[Saved data entries]
---+---
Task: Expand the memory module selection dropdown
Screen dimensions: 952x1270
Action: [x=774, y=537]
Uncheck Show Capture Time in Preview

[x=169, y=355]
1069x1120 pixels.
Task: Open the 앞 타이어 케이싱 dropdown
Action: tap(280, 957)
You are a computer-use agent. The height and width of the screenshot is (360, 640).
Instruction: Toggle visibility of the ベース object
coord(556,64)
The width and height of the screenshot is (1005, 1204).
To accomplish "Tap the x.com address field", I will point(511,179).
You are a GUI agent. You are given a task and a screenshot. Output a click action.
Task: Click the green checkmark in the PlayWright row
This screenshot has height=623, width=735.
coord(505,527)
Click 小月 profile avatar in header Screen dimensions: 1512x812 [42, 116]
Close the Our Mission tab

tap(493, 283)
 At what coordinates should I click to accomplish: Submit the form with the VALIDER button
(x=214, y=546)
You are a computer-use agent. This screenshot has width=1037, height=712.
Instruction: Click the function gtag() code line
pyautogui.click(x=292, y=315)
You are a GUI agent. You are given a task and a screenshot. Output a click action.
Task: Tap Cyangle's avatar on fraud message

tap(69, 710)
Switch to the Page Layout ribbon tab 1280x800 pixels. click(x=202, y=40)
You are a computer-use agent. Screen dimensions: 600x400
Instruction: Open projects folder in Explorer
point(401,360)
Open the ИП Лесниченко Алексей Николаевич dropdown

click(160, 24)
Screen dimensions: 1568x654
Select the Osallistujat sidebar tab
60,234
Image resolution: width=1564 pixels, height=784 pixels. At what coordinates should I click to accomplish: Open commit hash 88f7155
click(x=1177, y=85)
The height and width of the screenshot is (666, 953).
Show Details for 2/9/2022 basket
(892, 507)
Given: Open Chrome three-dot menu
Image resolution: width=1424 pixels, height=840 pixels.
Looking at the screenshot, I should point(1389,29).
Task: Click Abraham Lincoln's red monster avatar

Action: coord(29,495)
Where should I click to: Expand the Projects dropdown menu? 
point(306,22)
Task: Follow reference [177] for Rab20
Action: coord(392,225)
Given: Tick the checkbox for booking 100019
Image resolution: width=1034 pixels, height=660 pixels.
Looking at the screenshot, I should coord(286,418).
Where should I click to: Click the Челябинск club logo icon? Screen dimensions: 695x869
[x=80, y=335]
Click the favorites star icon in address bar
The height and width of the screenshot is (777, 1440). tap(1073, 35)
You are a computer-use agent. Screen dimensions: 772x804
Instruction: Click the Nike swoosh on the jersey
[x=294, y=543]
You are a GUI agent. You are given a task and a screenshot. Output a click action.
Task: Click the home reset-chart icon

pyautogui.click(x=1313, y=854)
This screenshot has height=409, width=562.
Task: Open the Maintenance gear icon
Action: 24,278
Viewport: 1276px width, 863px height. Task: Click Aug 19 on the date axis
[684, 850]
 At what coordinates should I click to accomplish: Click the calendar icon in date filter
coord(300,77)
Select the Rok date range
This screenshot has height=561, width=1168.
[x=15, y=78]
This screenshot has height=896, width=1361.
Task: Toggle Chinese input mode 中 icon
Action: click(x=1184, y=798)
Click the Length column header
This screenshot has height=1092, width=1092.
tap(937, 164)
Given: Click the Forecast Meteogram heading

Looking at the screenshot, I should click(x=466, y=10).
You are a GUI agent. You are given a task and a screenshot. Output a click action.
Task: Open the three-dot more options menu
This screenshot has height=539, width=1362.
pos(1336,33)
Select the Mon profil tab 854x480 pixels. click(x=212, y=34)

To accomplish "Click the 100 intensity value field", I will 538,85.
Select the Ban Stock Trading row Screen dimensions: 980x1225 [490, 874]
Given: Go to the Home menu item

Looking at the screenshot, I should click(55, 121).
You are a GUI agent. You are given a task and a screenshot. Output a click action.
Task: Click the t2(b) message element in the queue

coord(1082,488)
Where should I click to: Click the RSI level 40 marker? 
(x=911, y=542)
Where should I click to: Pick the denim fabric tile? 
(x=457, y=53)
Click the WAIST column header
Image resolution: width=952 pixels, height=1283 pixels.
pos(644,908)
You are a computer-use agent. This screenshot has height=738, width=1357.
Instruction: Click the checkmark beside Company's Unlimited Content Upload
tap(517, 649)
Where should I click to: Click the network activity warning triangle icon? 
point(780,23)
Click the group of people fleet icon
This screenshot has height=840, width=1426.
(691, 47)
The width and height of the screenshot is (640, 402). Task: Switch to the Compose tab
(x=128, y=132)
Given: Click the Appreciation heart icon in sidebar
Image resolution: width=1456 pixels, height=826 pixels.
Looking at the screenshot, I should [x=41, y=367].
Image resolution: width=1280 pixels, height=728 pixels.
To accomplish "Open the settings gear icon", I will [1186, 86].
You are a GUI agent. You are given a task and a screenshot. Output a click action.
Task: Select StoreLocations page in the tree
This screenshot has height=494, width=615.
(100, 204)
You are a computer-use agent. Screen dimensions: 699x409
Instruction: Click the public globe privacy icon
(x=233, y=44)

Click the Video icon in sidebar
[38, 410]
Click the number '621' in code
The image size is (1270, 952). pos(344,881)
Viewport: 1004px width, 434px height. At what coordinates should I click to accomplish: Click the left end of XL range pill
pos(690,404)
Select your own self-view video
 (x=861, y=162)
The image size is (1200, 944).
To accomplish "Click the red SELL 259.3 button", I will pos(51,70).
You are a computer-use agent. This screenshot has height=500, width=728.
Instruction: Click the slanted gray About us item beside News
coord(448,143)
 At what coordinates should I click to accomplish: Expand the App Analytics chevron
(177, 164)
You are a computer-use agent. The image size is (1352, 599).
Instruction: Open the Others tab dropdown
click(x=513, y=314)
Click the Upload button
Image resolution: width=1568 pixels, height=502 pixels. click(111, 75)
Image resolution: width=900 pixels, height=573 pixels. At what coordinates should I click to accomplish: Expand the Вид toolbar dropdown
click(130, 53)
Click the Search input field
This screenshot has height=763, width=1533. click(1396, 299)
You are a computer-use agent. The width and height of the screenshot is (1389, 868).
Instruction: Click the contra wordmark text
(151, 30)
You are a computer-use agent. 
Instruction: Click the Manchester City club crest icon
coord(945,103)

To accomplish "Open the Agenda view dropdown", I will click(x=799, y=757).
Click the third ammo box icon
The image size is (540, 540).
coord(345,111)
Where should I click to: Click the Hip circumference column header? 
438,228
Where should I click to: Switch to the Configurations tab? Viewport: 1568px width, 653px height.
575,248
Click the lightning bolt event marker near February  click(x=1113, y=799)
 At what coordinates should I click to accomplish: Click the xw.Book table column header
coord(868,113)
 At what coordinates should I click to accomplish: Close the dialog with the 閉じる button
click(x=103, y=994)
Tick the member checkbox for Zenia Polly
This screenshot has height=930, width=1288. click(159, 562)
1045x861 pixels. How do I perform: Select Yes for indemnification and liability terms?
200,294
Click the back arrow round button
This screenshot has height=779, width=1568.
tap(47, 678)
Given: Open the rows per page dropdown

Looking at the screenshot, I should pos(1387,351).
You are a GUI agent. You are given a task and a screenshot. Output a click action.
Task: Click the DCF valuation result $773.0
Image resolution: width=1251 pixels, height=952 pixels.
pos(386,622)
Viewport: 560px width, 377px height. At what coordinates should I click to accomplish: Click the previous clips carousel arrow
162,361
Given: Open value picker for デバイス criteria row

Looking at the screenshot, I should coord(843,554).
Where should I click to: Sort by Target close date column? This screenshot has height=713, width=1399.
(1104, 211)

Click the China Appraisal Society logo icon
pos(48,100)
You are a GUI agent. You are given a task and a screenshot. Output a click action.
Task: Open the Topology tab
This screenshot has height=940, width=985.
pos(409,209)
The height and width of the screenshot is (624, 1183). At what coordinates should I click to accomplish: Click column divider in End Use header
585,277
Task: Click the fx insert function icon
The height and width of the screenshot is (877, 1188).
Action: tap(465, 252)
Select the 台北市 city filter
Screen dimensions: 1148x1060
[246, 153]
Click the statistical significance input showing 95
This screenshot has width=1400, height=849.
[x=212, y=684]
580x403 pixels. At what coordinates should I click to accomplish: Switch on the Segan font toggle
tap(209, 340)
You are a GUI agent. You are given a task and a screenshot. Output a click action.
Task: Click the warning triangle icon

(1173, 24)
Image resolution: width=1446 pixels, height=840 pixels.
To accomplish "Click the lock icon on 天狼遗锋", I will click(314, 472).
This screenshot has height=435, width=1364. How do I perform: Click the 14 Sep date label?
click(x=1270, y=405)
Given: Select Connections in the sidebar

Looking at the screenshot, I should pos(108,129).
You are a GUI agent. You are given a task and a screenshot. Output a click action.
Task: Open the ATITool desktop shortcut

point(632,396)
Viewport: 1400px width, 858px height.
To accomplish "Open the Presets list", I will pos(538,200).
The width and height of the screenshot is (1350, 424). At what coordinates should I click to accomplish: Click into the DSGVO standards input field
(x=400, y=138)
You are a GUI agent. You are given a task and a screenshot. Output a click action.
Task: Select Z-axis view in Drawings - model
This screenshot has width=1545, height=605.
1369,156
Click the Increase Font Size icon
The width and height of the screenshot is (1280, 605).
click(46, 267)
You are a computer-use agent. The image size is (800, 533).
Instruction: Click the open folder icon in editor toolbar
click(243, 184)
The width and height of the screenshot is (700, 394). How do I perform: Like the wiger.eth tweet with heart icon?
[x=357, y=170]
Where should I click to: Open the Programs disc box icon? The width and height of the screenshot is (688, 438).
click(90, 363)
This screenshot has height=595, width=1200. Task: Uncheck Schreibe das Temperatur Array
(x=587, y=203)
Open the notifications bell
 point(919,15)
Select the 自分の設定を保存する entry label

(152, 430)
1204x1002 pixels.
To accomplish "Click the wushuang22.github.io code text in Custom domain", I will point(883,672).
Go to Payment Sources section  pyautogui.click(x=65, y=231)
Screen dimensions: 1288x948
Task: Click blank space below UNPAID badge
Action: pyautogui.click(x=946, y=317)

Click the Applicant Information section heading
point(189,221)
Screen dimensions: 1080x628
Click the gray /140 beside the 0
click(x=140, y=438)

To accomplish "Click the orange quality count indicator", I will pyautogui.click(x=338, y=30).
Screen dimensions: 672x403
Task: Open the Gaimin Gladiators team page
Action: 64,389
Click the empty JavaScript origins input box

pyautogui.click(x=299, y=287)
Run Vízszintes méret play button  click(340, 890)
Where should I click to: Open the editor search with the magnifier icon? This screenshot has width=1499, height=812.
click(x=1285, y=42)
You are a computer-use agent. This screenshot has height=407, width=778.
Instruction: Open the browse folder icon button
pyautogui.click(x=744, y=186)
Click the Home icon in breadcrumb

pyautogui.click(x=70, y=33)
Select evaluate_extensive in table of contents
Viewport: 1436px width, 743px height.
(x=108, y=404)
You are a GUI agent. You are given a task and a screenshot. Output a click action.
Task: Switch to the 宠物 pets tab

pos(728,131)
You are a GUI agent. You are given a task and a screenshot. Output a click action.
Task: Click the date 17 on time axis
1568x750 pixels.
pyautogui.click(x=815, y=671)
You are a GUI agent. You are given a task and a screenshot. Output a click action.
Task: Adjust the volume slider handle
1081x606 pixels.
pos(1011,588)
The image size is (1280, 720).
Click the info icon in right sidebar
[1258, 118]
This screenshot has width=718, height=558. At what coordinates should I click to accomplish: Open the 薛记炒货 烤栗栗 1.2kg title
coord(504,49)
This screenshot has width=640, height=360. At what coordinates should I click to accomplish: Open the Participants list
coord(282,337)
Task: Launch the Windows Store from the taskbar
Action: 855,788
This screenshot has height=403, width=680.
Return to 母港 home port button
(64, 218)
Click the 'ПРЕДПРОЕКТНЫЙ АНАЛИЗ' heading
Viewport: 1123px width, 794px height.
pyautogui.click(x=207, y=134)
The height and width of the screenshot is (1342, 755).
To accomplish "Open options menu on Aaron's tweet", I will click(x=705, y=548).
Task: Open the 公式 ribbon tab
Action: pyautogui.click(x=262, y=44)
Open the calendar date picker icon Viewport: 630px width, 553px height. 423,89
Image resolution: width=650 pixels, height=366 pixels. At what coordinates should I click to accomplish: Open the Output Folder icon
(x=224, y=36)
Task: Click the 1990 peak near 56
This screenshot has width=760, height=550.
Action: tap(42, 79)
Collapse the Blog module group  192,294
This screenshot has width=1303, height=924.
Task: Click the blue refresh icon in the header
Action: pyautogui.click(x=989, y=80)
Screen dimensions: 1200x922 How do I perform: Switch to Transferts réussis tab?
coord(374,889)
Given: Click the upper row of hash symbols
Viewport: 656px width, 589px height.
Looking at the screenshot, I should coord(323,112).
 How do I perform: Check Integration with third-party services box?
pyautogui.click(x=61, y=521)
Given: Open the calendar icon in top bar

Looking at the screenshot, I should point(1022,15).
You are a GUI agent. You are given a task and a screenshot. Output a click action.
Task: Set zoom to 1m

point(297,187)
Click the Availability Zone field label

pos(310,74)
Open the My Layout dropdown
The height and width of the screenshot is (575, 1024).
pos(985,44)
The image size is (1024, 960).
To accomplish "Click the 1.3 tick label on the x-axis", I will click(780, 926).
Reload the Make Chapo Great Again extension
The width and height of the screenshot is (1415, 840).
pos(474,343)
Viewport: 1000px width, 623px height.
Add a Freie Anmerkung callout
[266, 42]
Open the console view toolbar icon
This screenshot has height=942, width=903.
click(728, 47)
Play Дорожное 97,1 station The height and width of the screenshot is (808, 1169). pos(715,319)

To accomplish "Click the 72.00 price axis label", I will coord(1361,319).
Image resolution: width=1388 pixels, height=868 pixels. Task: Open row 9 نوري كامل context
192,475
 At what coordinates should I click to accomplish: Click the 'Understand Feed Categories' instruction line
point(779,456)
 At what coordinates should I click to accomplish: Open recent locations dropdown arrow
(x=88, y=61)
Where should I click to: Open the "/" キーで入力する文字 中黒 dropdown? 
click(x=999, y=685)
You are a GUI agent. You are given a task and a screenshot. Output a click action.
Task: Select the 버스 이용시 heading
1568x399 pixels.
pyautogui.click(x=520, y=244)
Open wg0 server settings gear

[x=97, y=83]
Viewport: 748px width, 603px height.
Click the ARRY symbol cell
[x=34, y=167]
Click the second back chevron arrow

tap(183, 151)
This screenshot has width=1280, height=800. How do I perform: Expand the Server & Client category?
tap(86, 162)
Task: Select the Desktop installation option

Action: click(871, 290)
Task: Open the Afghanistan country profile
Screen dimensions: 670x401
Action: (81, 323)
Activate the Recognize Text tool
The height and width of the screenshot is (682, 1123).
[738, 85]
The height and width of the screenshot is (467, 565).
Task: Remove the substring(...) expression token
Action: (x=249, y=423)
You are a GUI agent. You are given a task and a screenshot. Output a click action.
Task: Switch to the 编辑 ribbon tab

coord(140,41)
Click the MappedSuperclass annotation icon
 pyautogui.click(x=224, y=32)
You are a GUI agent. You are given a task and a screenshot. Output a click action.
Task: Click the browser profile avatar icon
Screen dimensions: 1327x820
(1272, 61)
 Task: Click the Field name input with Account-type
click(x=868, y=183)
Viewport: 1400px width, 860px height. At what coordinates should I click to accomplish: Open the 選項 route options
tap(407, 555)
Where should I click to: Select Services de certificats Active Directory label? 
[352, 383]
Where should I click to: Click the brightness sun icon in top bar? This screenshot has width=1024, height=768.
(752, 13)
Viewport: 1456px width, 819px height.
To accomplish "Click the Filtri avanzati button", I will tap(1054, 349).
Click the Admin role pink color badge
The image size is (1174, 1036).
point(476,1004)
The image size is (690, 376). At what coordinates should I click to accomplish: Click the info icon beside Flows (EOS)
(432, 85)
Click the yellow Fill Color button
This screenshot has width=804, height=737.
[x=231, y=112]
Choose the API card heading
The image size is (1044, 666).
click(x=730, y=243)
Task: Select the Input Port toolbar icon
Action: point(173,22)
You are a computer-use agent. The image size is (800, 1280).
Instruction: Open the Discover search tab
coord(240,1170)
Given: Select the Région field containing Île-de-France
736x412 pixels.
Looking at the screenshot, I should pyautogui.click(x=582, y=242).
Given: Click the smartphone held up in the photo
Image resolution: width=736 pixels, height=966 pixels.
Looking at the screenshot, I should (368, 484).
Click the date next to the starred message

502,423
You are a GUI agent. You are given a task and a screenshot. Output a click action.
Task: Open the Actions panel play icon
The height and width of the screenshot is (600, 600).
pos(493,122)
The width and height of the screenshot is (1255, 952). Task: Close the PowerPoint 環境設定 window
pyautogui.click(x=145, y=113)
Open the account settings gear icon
---+---
● Stated exercise:
Return the lines of the listing above unchanged, starting at the line containing "Viewport: 1400px width, 858px height." and ending after the line containing "click(x=1285, y=42)".

● Result of this exercise:
Viewport: 1400px width, 858px height.
To accomplish "Open the Presets list", I will pos(538,200).
The width and height of the screenshot is (1350, 424). At what coordinates should I click to accomplish: Click into the DSGVO standards input field
(x=400, y=138)
You are a GUI agent. You are given a task and a screenshot. Output a click action.
Task: Select Z-axis view in Drawings - model
This screenshot has width=1545, height=605.
1369,156
Click the Increase Font Size icon
The width and height of the screenshot is (1280, 605).
click(46, 267)
You are a computer-use agent. The image size is (800, 533).
Instruction: Click the open folder icon in editor toolbar
click(243, 184)
The width and height of the screenshot is (700, 394). How do I perform: Like the wiger.eth tweet with heart icon?
[x=357, y=170]
Where should I click to: Open the Programs disc box icon? The width and height of the screenshot is (688, 438).
click(90, 363)
This screenshot has height=595, width=1200. Task: Uncheck Schreibe das Temperatur Array
(x=587, y=203)
Open the notifications bell
 point(919,15)
Select the 自分の設定を保存する entry label

(152, 430)
1204x1002 pixels.
To accomplish "Click the wushuang22.github.io code text in Custom domain", I will point(883,672).
Go to Payment Sources section  pyautogui.click(x=65, y=231)
Screen dimensions: 1288x948
Task: Click blank space below UNPAID badge
Action: pyautogui.click(x=946, y=317)

Click the Applicant Information section heading
point(189,221)
Screen dimensions: 1080x628
Click the gray /140 beside the 0
click(x=140, y=438)

To accomplish "Click the orange quality count indicator", I will pyautogui.click(x=338, y=30).
Screen dimensions: 672x403
Task: Open the Gaimin Gladiators team page
Action: 64,389
Click the empty JavaScript origins input box

pyautogui.click(x=299, y=287)
Run Vízszintes méret play button  click(340, 890)
Where should I click to: Open the editor search with the magnifier icon? This screenshot has width=1499, height=812.
click(x=1285, y=42)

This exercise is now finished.